Near-future biometric payments, and government digital identity initiatives in the UK and Congo make up several of the most widely-read stories of the week on Biometric Update. Investment continues in the airport space, where deployments of biometrics from Pangiam, Idemia, SITA and NEC and even a small issue for Clear illustrate the health of that market segment. Age estimation also appears near ready to open up as a market.

Top biometrics news of the week

Biometric SIM card registration in the Philippines is progressing, with nearly 15 million sign-ups in the first nine days of the project. The other 91 percent of mobile subscribers have until April 26 to register.

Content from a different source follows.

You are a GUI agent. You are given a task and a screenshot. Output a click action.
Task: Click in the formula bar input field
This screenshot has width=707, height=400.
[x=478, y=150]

A consumer and development advocacy group, meanwhile, wants PhilID issuance to speed up, and for the digital ID to be linked to SIMs to make it the linkage easier for people.

Remember cheques? Cash is headed the same way in the UK, according to a new payments survey from Mastercard. Digital wallets and biometrics will help make up the difference. Accenture finds that over $110 million in payments could be made with biometrics within the next two years, just in the UK.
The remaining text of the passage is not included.